* Begin EXERCISE INPUT *
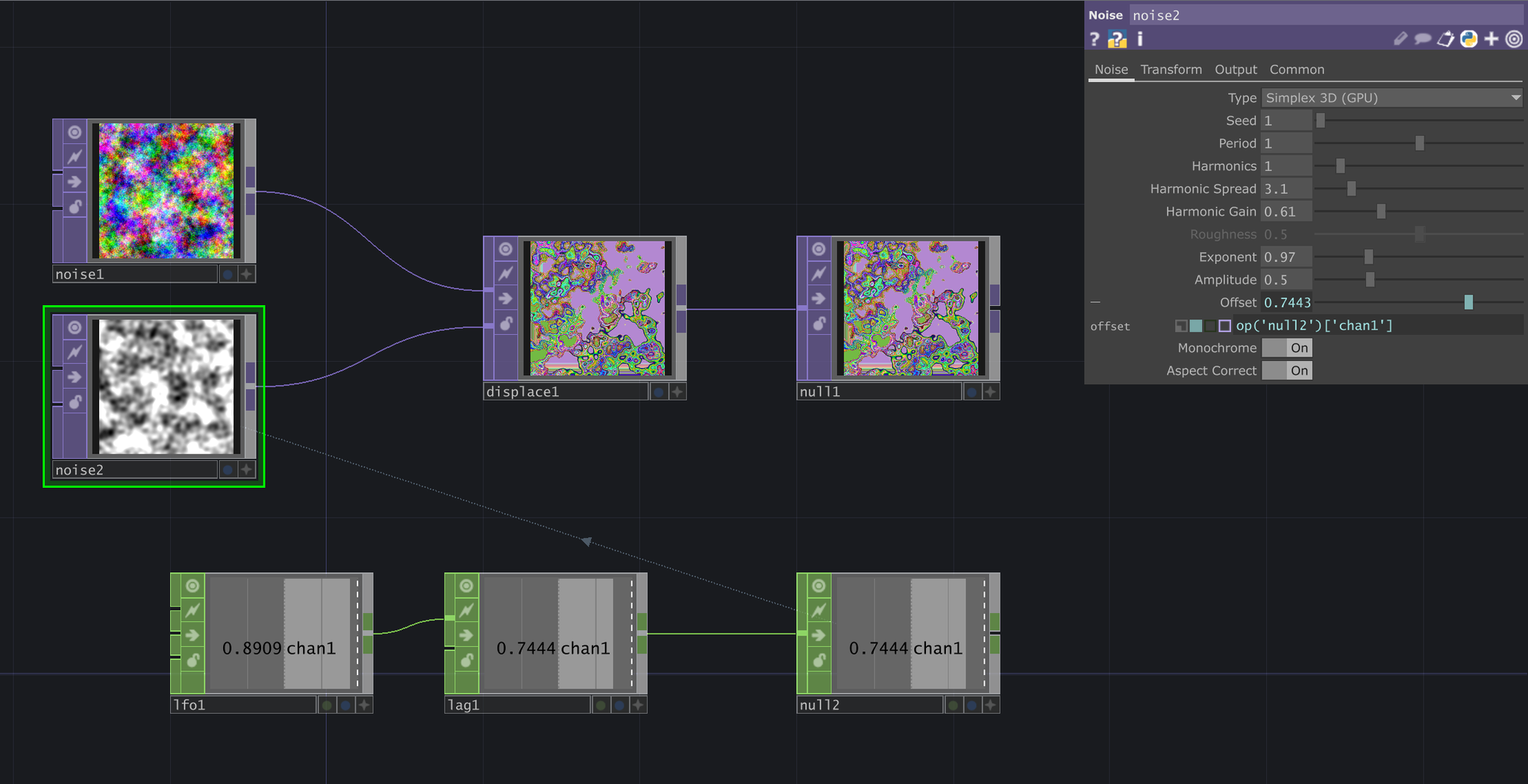The height and width of the screenshot is (784, 1528).
Task: Switch to the Transform tab
Action: (x=1171, y=69)
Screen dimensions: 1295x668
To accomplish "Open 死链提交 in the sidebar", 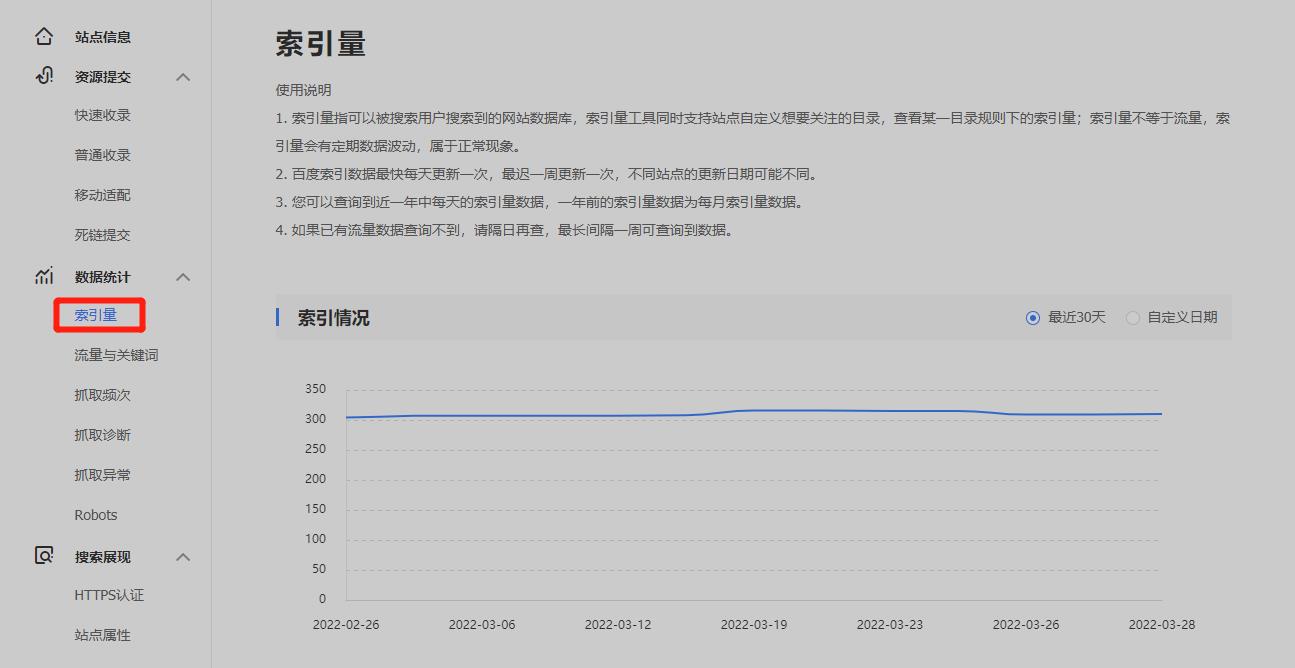I will 102,235.
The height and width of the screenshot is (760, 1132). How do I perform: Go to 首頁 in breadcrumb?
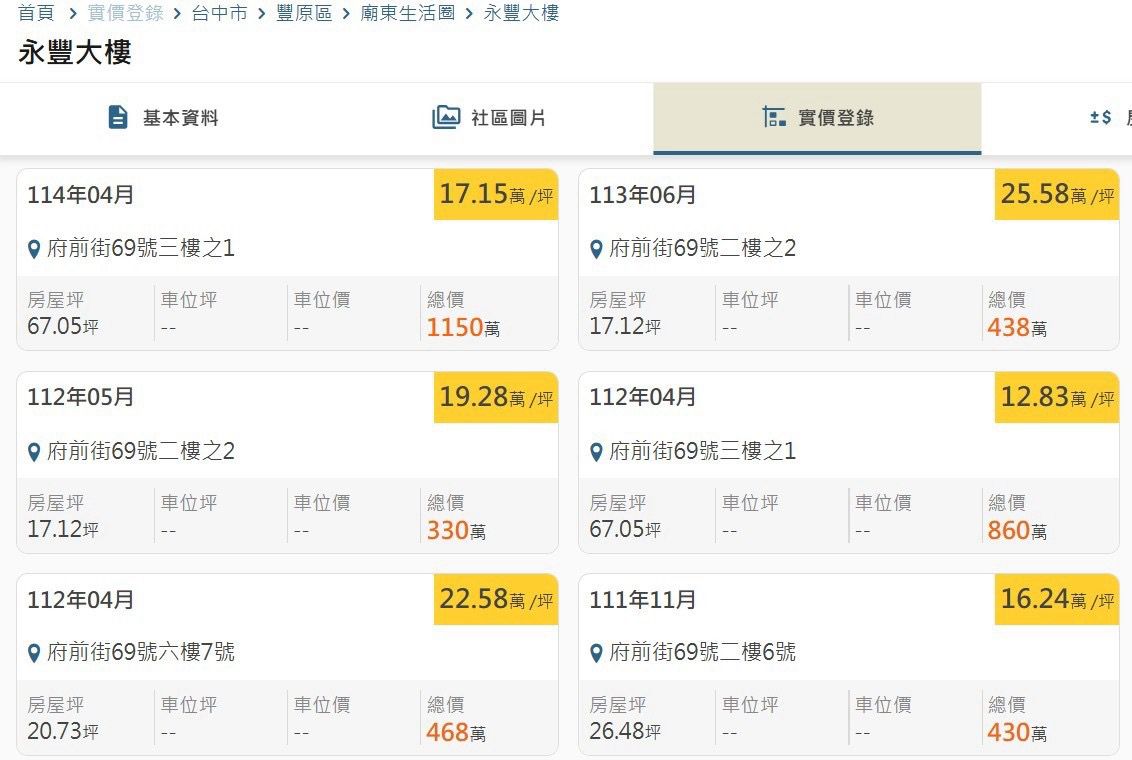click(x=35, y=14)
* End EXERCISE INPUT *
WHAT NEEDS TO BE DONE - Retype the lines of the records from the line containing "The height and width of the screenshot is (760, 1132)." through the end of the records, including both ends. Leave the pictures out of your copy.

WORKED SOLUTION -
The height and width of the screenshot is (760, 1132). How do I perform: Go to 首頁 in breadcrumb?
click(x=35, y=14)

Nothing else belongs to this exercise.